05. WHAT HAPPENS AFTER FDA APPROVAL?

06. Are Vaccines Monitored?

07. WHO IS RECOMMENDED TO RECEIVE VACCINES?

08. HOW DO PEOPLE PAY FOR VACCINES?

09. IF YOU HAVE A REACTION TO A VACCINE?

10. ADDITIONAL VACCINE RESOURCES

01. WHY VACCINES?

The benefits of vaccination

NCNW and its Good Health WINs partners have chosen to begin our work with vaccines because of how they have fundamentally changed our lives. Prior to the development of immunizations, thousands of children in the U.S. died before the age of 5. Thanks to vaccines, the Centers for Disease Control and Prevention (CDC) estimate that vaccination of children born between 1994 and 2018 in the U.S. will prevent 936,000 deaths and 419 million illnesses.

The benefits of vaccination extend well beyond those who receive them. If someone is vaccinated, that means they cannot contract and pass along a dangerous disease. By stopping transmission, they can be a part of protecting their loved ones, community, and people they may never even know who are particularly vulnerable to infections.

Vaccines are only effective, however, if people receive them. In this tool kit you will learn about how vaccines work, how they are tested for safety and efficacy, and how people can get vaccines for themselves and their families.

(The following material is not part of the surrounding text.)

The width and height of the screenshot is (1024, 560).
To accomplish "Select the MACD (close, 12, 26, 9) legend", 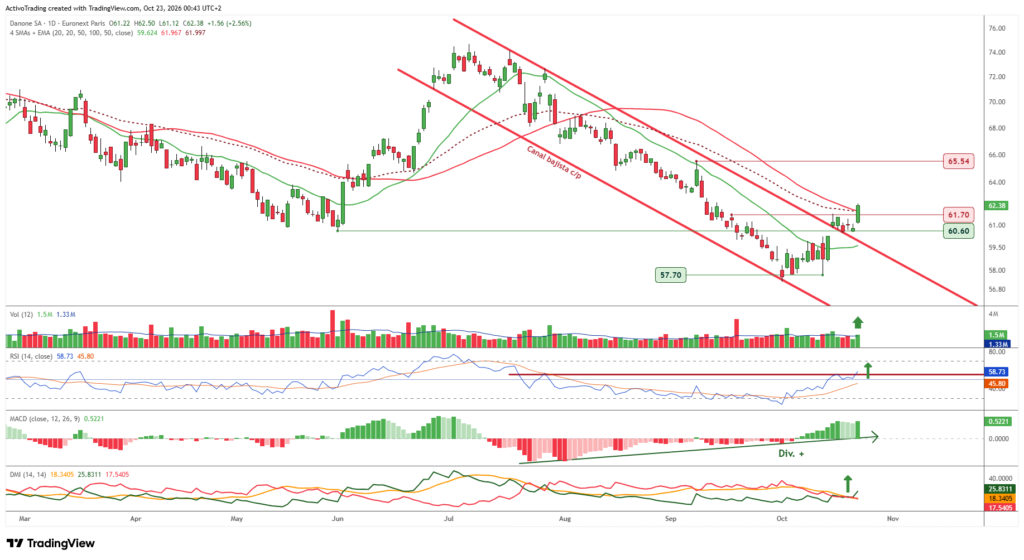I will pyautogui.click(x=44, y=418).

The Side Effects of Vaccines –
How High is the Risk?

02. HOW DO VACCINES WORK?

The different types of vaccines

Vaccines are made up of parts of viruses or bacteria that are altered or weakened so that they only cause an imitation of the disease and not the disease itself. There are several types of vaccines:

  • Live, attenuated vaccines like MMR (measles, mumps, rubella), chickenpox and flu nasal spray (LAIV) vaccines weaken the living viruses in the vaccine so they cannot cause disease in people. Since these types of vaccines are the closest to natural infections, they are very effective, but not everyone can get them. For example, people with weakened immune systems like those undergoing chemotherapy, can’t get live vaccines.
  • Toxoid vaccines prevent diseases caused by bacteria that produce toxins (poisons) in the body. Like in live, attenuated vaccines, the toxins are weakened so they cannot cause illness. Weakened toxins are called toxoids. For example, DTaP and Tdap vaccines contains diphtheria and tetanus toxoids, in addition to protection against pertussis (also known as whooping cough).
  • Inactivated vaccines (like many of the flu shots), the viruses are inactivated (killed) when making the vaccine. By killing the viruses, the vaccines produce immune responses, but cannot cause the disease itself. Examples of inactivated vaccines include hepatitis A, influenza (shot only), polio (shot only) and rabies.
  • Subunit vaccines use only a part of the virus or bacteria is included in the vaccine instead of the full germ. Because these vaccines contain only the essential antigens and not all the other molecules that make up the germ, they cannot cause illness. The pertussis (whooping cough) component of the DTaP vaccine is an example of a subunit vaccine.
  • Conjugate vaccines use part of the sugar-like coating of bacteria called polysaccharides. However, because young children don’t make a very good immune response to the sugar coating alone, the coating is linked (conjugated) to a harmless protein. This protein carries the sugar-like coating of the bacteria to certain cells in the immune system to which it would not have access on its own. Then, if the bacteria enters the body, the antibodies will recognize the sugar coating and keep the bacteria from causing disease. Although many conjugate vaccines were developed because of the need to protect infants and young children with immature immune systems, conjugate vaccines are recommended for all ages. Examples of conjugate vaccines include Hib, hepatitis B, HPV, DTaP, shingles, pneumococcal (PCV13) and meningococcal (MenACY).
  • mRNA vaccines, like some COVID-19 vaccines, teach our cells how to make a protein – or a piece of a protein – that triggers an immune response (antibodies) in our bodies. These antibodies then protect us from future infections, such as COVID-19. Our body’s cells break down and get rid of the mRNA soon after it is finished using the instructions on how to make a protein that triggers our body’s immune response.
  • Viral vector vaccines, such as the COVID-19 vaccine created by Johnson & Johnson (Janseen) and the Ebola vaccine, use a modified, harmless version of a different virus (the vector) to help trigger our body’s immune system to begin producing antibodies that will help protect against a particular disease.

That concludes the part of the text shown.